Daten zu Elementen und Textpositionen
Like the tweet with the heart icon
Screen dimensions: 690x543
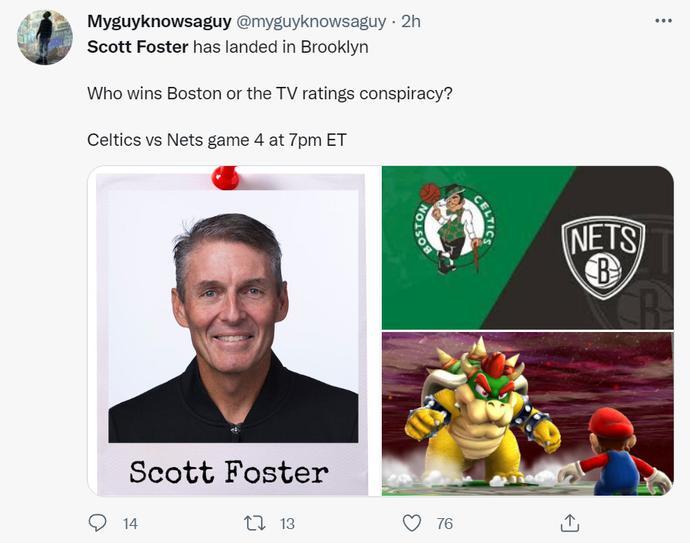pyautogui.click(x=411, y=522)
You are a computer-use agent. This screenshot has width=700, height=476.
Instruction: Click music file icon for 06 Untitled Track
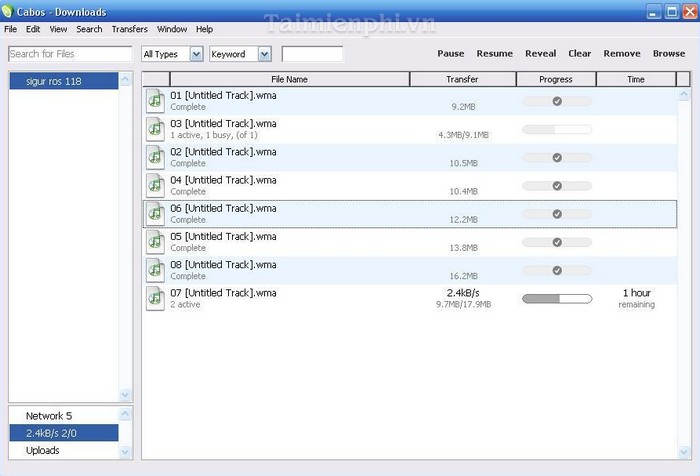coord(155,213)
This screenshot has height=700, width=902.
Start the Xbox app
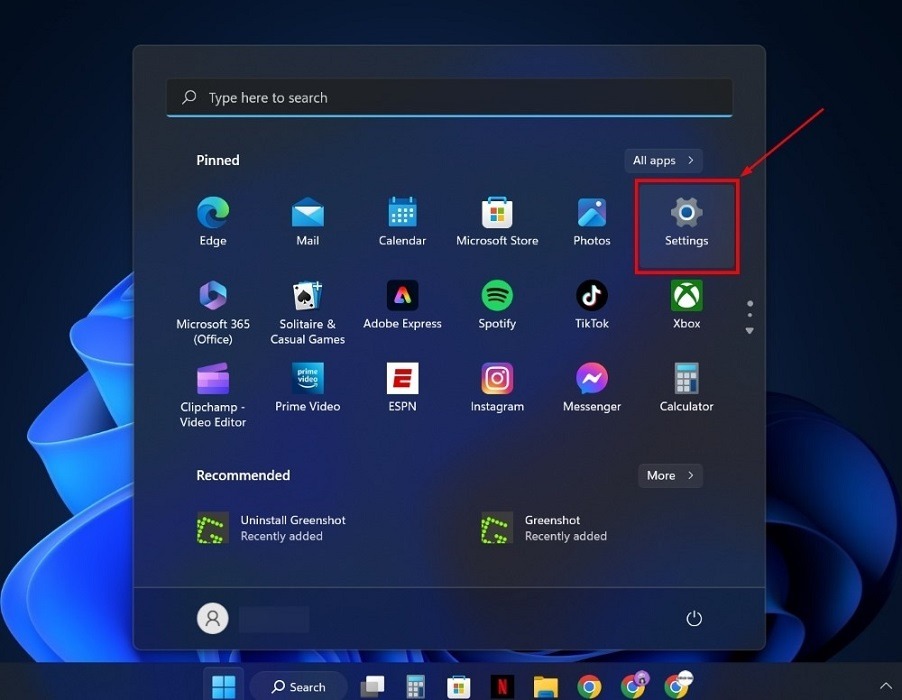[x=686, y=296]
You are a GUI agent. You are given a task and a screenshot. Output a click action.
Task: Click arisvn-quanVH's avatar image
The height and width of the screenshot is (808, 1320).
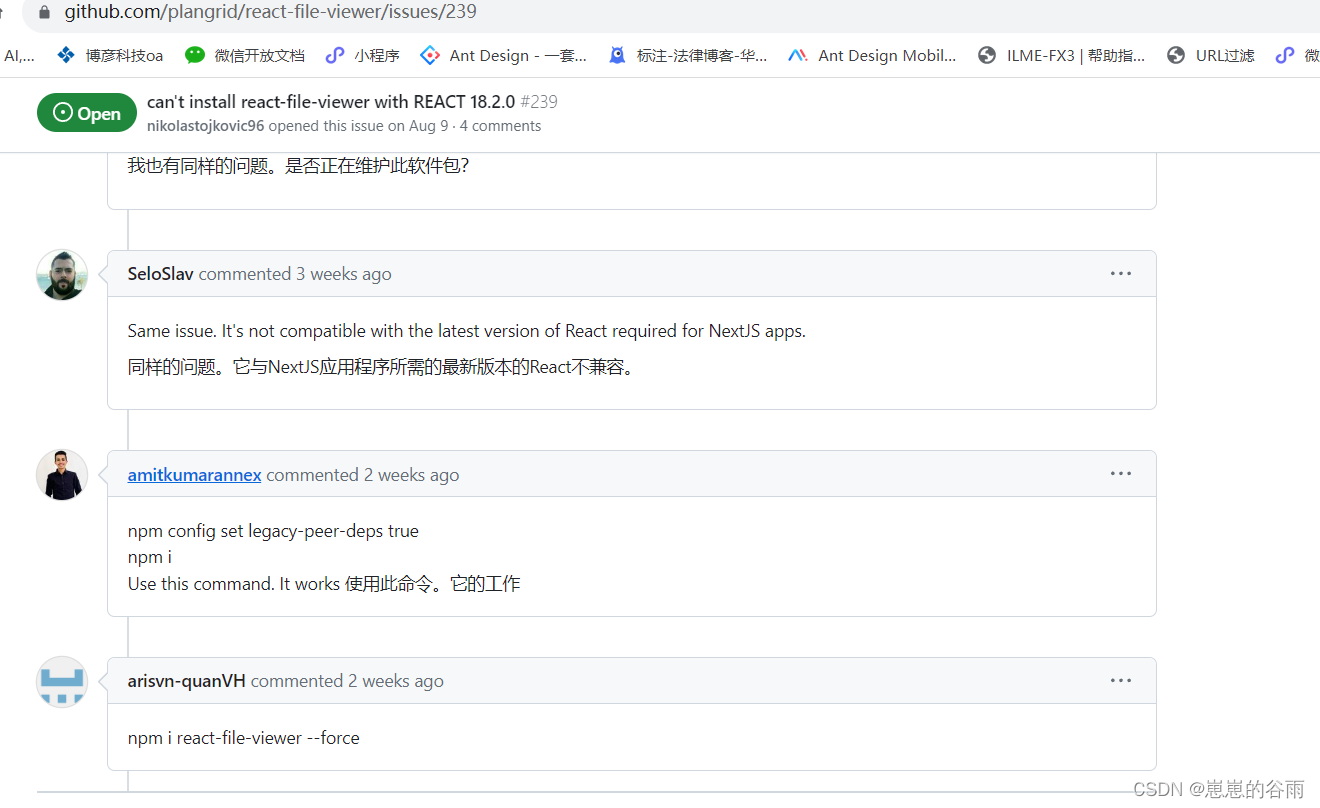click(x=61, y=681)
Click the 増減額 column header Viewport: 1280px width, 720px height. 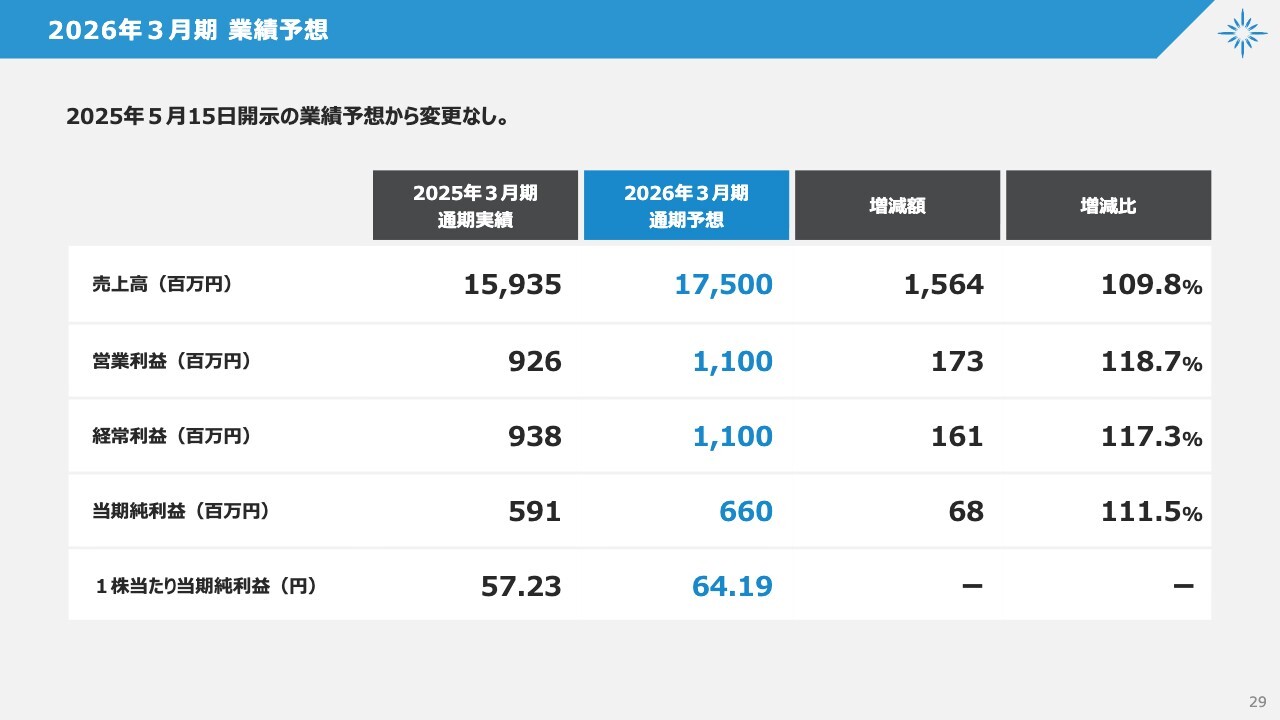pyautogui.click(x=897, y=206)
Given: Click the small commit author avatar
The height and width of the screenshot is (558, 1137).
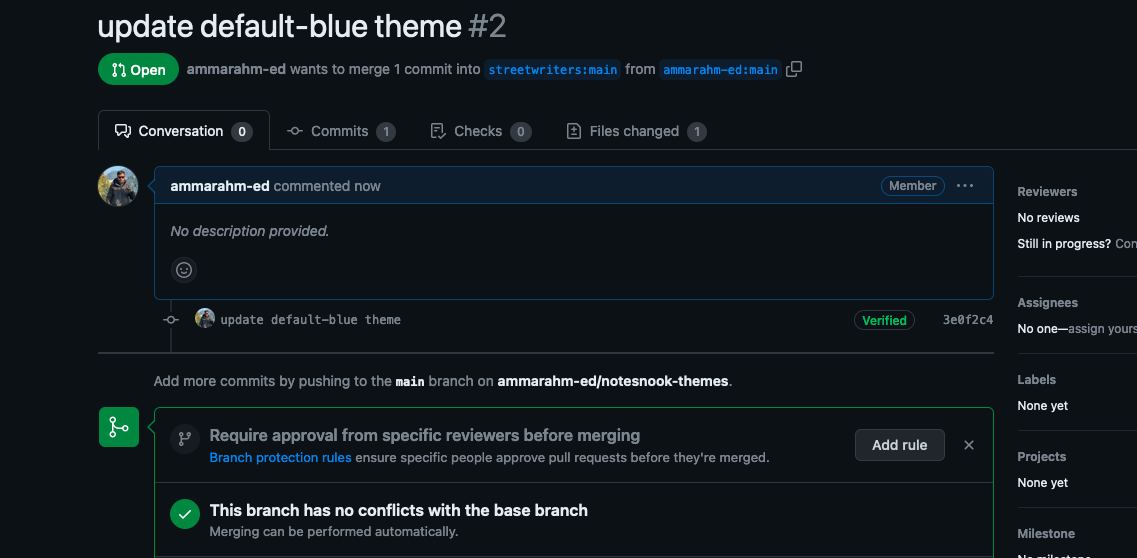Looking at the screenshot, I should pos(205,319).
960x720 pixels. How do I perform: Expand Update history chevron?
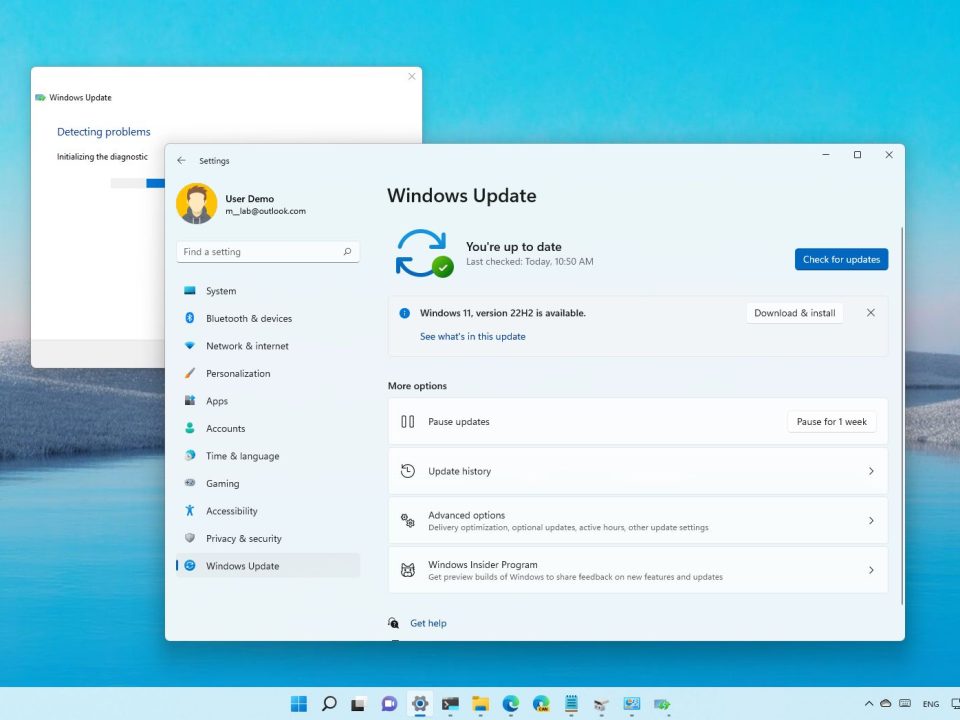(x=870, y=471)
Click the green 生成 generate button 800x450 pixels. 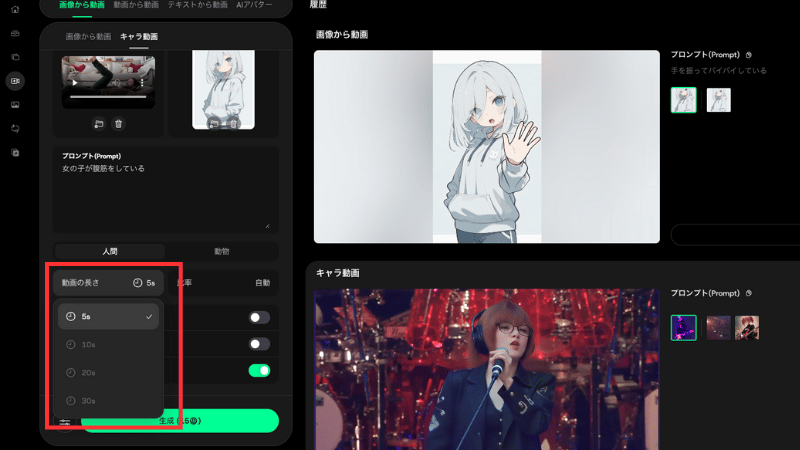pos(179,421)
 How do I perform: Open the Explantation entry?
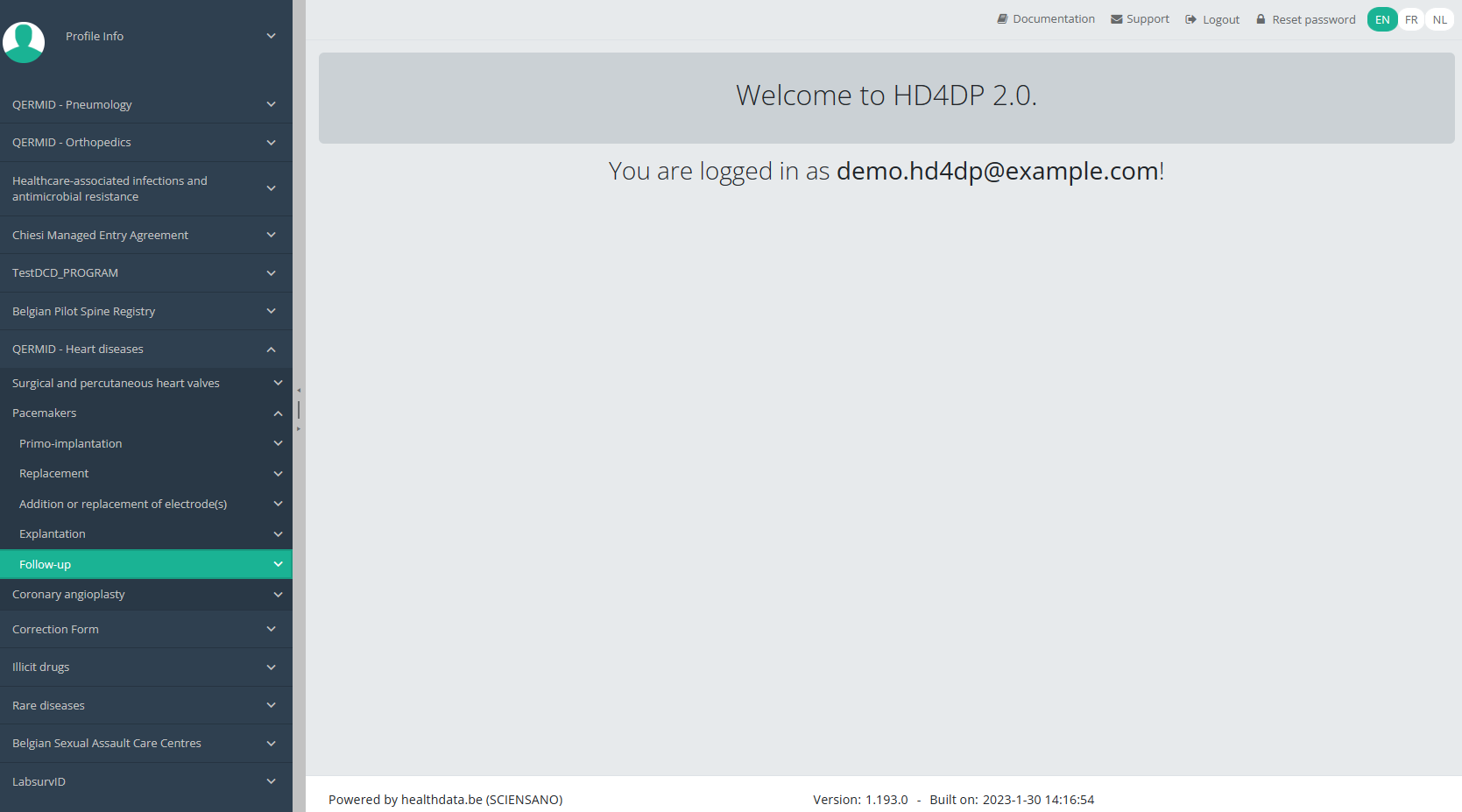[53, 533]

• **Gefordert**:
Wähle aus den Zeilen oben jede Zeile aus, in der das Wort „perform“ vorkommt. Groß- und Kleinschreibung sind dabei zu beachten.

• **Endergebnis**:
960x720 pixels. How do I perform: Expand Update history chevron?
 How do I perform: Open the Explantation entry?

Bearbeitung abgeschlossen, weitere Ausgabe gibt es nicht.